Article published November 30, 1988
Panel's jail proposal pending
Everyone agrees on one point: Spartanburg County needs a new jail. Whether to replace the overcrowded 30-year-old jail in downtown Spartanburg with a high-rise building or move the entire operation to a 25-acre site outside the city is another matter.
The New Detention and Court Facility Advisory Committee, composed of local government, judicial and law enforcement officials, will meet today to vote on its final recommendation to the Spartanburg County Council. The committee also is considering renovations of the County Courthouse to expand courtrooms and other offices into space vacated by the move of several agencies to the new County Administrative building on North Church Street.
Many attorneys and court and jail officials say that a jail adjoining the courthouse is more convenient than an outlying location for everyone, including the public. A consulting company hired by the county, however, has concluded it would cost less to build a low profile jail, which would need fewer employees and have fewer potential operating problems, at an outlying site.
Carter Goble Associates of Columbia has estimated that a jail outside the city would cost $16.8 million, while a 10 to 15 story jail on the present site would cost $17.6 million. A parking garage would increase the cost of a high-rise jail to $19.6 million.
The consultant recommended building a 336-bed jail, with administration and support facilities for a 600-person jail. Projections show the county would need a 400-bed jail by the mid-1990s if the state Legislature enacts laws that would force county jails to keep prisoners with sentences of a year or less, instead of 90 days or less.
"We'd prefer to keep (the jail) here, but that's not feasible," said committee member and 7th Circuit Court Judge E.C. Burnett III. "We don't have enough land here for long-range use. "If we can get within a 10-mile radius of the courthouse, it won't create that much of a problem," he added. "I don't think we have any alternative." Burnett suggested that officials could use video cameras and monitors to conduct simple procedural matters, such as bond hearings or arraignments, without bringing the prisoner from a distant jail to the courthouse.
A Spartanburg Development Council member agreed that the most logical plan is to move the jail outside city limits.
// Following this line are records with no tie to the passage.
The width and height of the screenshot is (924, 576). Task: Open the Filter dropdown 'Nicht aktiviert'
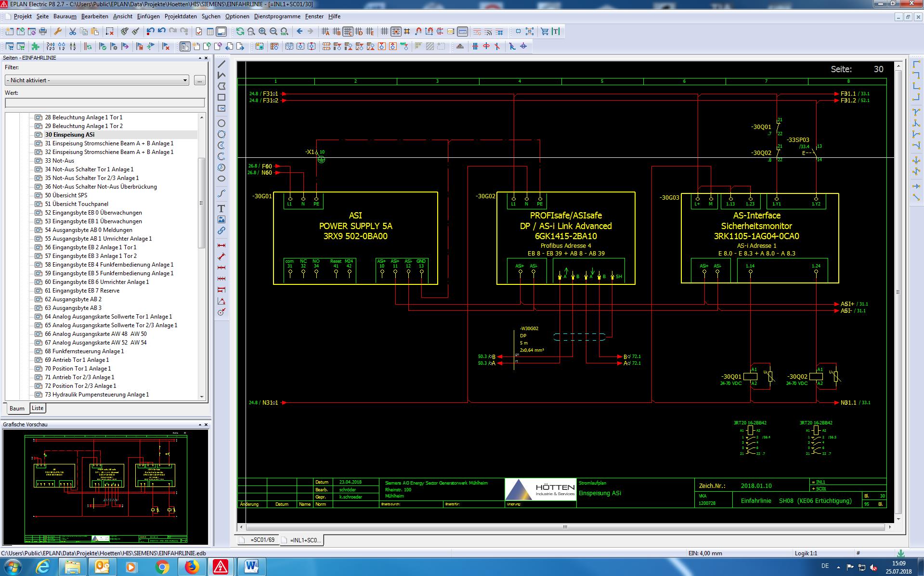(x=97, y=80)
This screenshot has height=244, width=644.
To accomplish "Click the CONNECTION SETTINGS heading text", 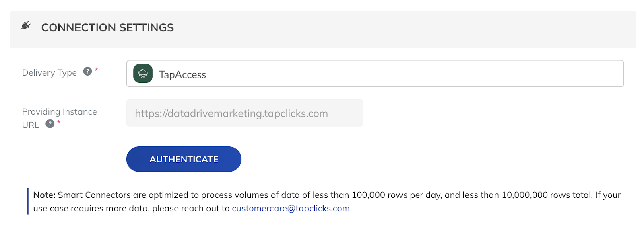I will point(107,27).
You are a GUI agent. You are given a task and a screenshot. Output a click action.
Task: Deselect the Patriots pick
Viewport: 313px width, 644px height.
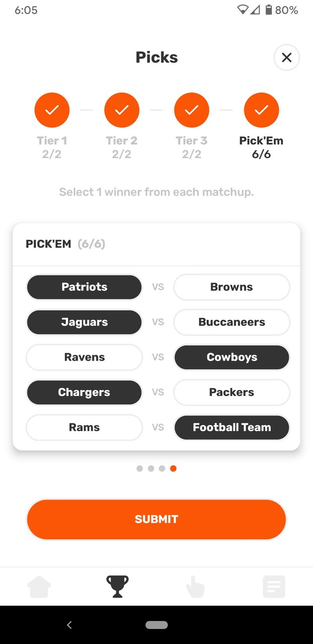84,287
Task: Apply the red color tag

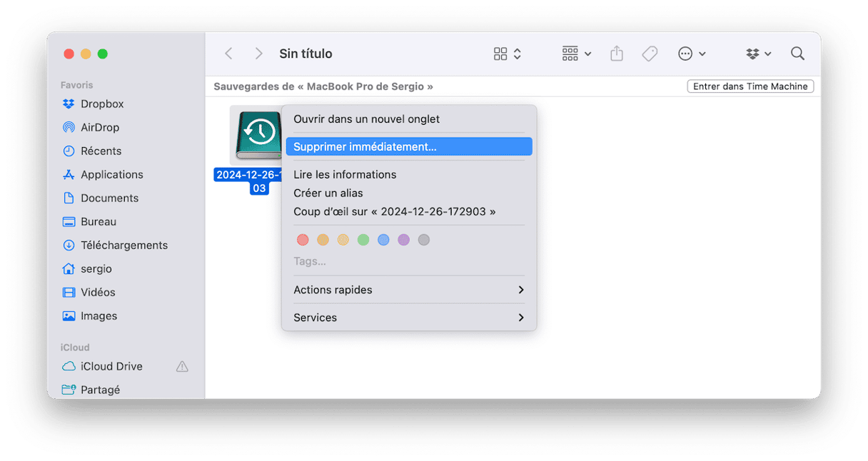Action: pos(303,240)
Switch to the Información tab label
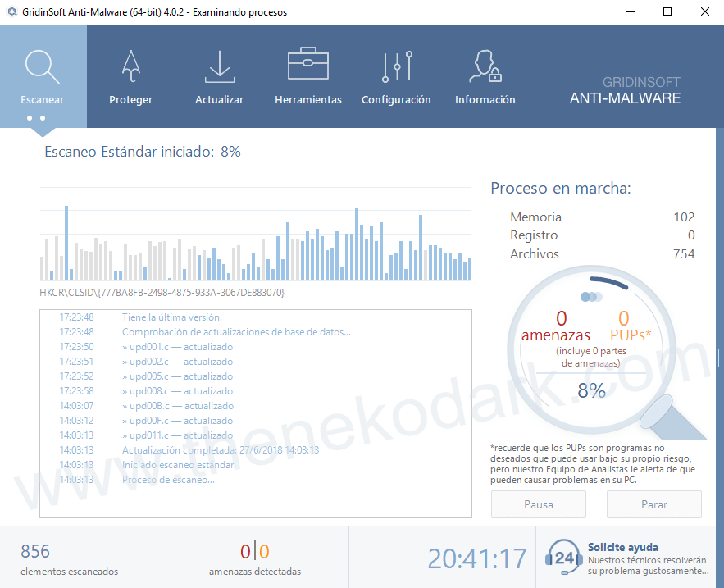 [485, 99]
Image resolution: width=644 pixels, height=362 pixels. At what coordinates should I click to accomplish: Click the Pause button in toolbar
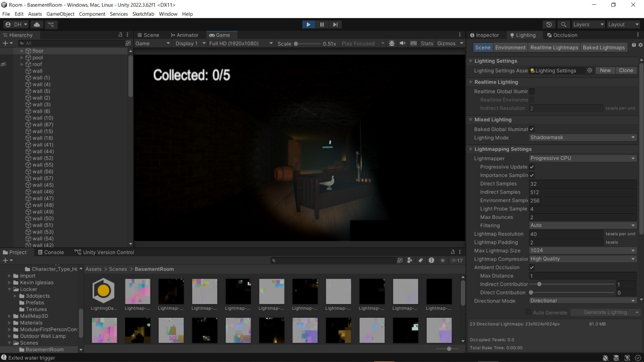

The move may not be necessary for aesthetic reasons, but outlying land is cheaper, there would be room to expand, and computers and telephones can link related departments, said Arthur Cleveland of Cleveland-White and Associates. "In the age of computers, we do not have to cram everything into downtown," Cleveland said. "Why don't we do it right? Let's get a functional place in a setting that will last us for a long time."
But if the County Council, which will make the final decision, opts to build a high-rise jail downtown, "they had better spend the money so that it doesn't have to be an eyesore," Cleveland said. "It has to be landscaped and fit in with the rest of the area."
While attorneys, especially those who specialize in criminal matters and have offices near the Courthouse, may like being close enough to walk to the jail, "the people entitled to the greatest voice are the taxpayers," Burnett said. "You cannot build a jail on courthouse grounds just for the convenience of lawyers," the judge said.
Moving the jail would affect not only lawyers, but also those who could least afford it, attorney Frank Henson said. People who don't have their own transportation would find it much more difficult to visit friends or relatives in jail, or deliver bail money, Henson said. Even an ominous high-rise jail would be a center of activity that would attract people and create economic spinoffs in nearby stores and restaurants, he added. "The community as a whole would be the loser," Henson said. "I think (moving the jail) is an extremely poor idea."
Henson and several other attorneys said they may have to raise legal fees to cover the cost of commuting to a jail outside the city. "Fees are based on time spent and the nature of the charge," attorney Mike Rudasill said. "It just depends on how far out they're talking about. "But it's a lot more convenient for me to walk a block and a half than to drive some distance to talk to (my clients)," Rudasill said.
Tee Ferguson, an attorney and state legislator from Spartanburg, said he hopes the jail remains downtown. "If that sort of investment were to be made, I'd like to see it made in the city," Ferguson said. "The jail, like the courthouse, always has been and should remain centrally located."